As for your example, think about what data needs to be together to calculate what you are looking for. If you wanted to know how far an animal was walking, for example, you could have AnimalStepand AnimalTrip(collection of AnimalSteps) classes. Now that each Trip has all the Step data, then it should be able to figure stuff out about it, perhaps AnimalTrip.calculateDistance()makes sense.

至于您的示例，请考虑需要将哪些数据放在一起来计算您要查找的内容。例如，如果您想知道动物走了多远，您可以拥有AnimalStep和AnimalTrip（AnimalSteps 的集合）类。现在每个 Trip 都有所有 Step 数据，那么它应该能够弄清楚它的内容，也许AnimalTrip.calculateDistance()是有道理的。

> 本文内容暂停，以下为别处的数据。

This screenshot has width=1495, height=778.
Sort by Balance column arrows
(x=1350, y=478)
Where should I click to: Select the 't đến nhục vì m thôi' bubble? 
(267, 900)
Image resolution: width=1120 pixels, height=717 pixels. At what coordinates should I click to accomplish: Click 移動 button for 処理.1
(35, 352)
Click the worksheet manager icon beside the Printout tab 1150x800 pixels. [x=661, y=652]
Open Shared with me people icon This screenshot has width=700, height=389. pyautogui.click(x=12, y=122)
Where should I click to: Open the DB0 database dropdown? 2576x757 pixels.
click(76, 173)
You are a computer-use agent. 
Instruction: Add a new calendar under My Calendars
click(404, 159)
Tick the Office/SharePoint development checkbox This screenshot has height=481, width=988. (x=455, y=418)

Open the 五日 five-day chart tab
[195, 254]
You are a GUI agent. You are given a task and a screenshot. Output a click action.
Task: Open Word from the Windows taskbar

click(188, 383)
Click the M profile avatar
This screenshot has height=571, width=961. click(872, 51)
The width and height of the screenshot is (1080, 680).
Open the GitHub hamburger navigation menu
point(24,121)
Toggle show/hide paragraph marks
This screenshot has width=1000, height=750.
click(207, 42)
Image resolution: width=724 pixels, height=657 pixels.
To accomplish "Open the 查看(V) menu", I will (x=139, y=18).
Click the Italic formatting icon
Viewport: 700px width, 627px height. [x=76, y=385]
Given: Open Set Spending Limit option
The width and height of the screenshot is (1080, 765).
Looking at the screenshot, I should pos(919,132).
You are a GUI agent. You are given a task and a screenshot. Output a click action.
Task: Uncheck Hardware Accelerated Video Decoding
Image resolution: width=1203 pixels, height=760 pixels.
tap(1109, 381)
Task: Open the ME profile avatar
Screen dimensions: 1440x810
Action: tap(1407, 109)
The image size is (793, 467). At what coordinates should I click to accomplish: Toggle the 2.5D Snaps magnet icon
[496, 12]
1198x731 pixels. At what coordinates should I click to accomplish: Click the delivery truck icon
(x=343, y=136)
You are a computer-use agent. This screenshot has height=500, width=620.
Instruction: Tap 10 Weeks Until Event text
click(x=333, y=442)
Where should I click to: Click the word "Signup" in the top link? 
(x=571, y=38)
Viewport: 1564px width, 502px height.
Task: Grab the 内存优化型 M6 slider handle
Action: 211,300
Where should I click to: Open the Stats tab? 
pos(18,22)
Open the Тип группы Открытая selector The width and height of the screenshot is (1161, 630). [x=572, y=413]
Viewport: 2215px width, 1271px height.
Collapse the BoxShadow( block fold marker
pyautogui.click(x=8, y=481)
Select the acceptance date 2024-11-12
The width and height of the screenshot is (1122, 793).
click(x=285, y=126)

After skimming your linked code, it seems to me that you are better off notdesigning a Dog class at this point. Rather, you should use Pandasand dataframes. A dataframe is a table with columns. You dataframe would have columns such as: dog_id, contact_part, contact_time, contact_location, etc. Pandas uses Numpy arrays behind the scenes, and it has many convenience methods for you:

在浏览了链接的代码之后，在我看来，此时最好不要设计 Dog 类。相反，您应该使用Pandas和dataframes。数据框是一个带有列的表。您数据帧都会有这样的栏目：dog_id，contact_part，contact_time，contact_location，等大熊猫在后台使用numpy的阵列，它已经为你许多方便的方法：

• Select a dog by e.g. : my_measurements['dog_id']=='Charly'
• save the data: my_measurements.save('filename.pickle')
• Consider using pandas.read_csv()instead of manually reading the text files.

• 选择一只狗，例如： my_measurements['dog_id']=='Charly'
• 保存数据： my_measurements.save('filename.pickle')
• 考虑使用pandas.read_csv()而不是手动读取文本文件。